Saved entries
===============

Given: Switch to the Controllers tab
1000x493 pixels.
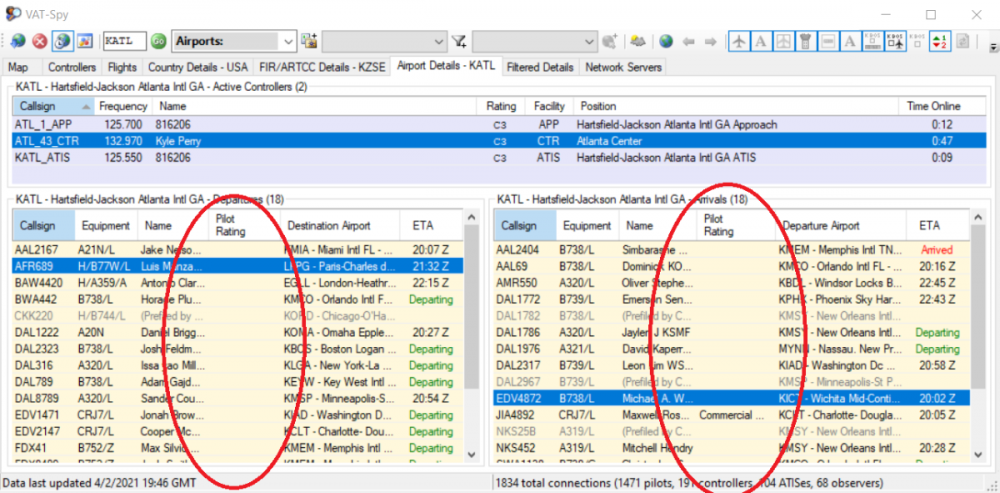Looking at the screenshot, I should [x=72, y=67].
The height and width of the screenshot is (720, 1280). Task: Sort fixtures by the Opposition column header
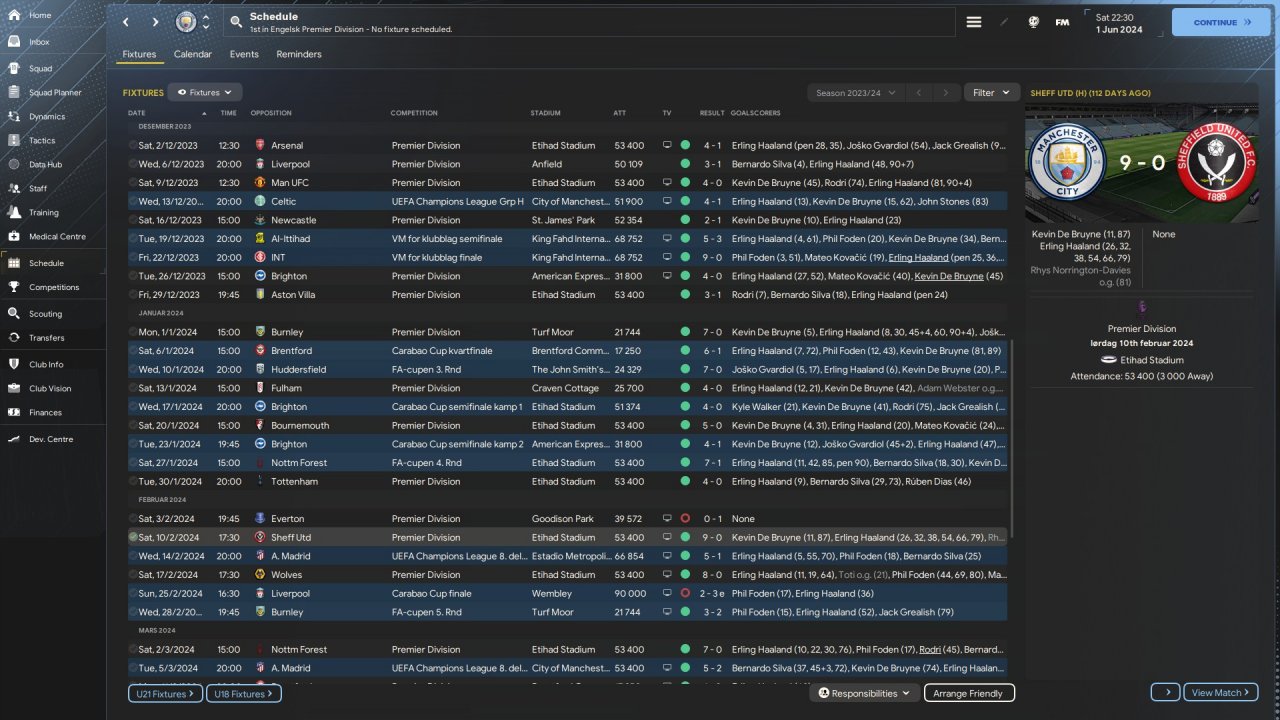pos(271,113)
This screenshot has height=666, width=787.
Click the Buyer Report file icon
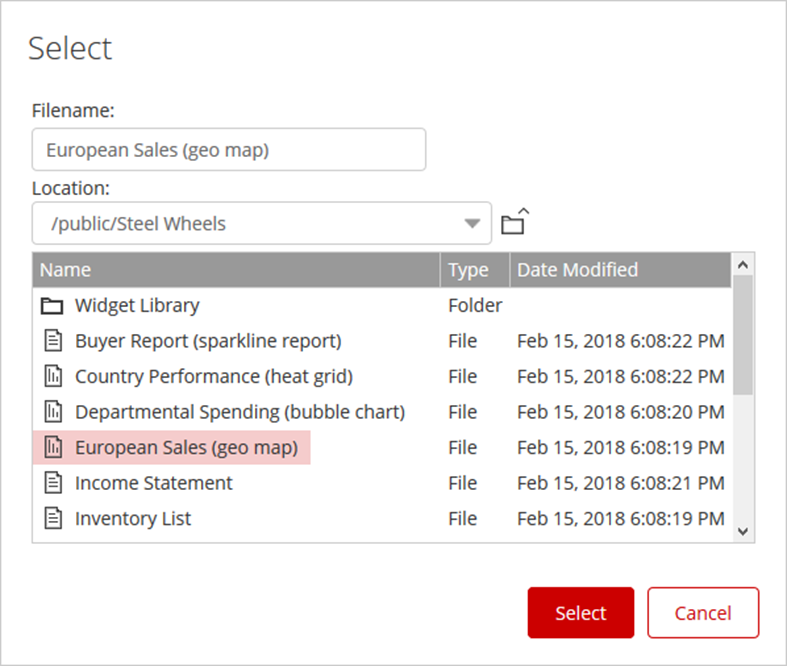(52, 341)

===============

→ Work task: Leave the pictures out, then output exactly the lines from the "The height and" line through the end of the records above, and no others.

→ Your solution:
The height and width of the screenshot is (720, 1280). Task: Sort fixtures by the Opposition column header
pos(271,113)
This screenshot has height=666, width=787.
Click the Buyer Report file icon
(52, 341)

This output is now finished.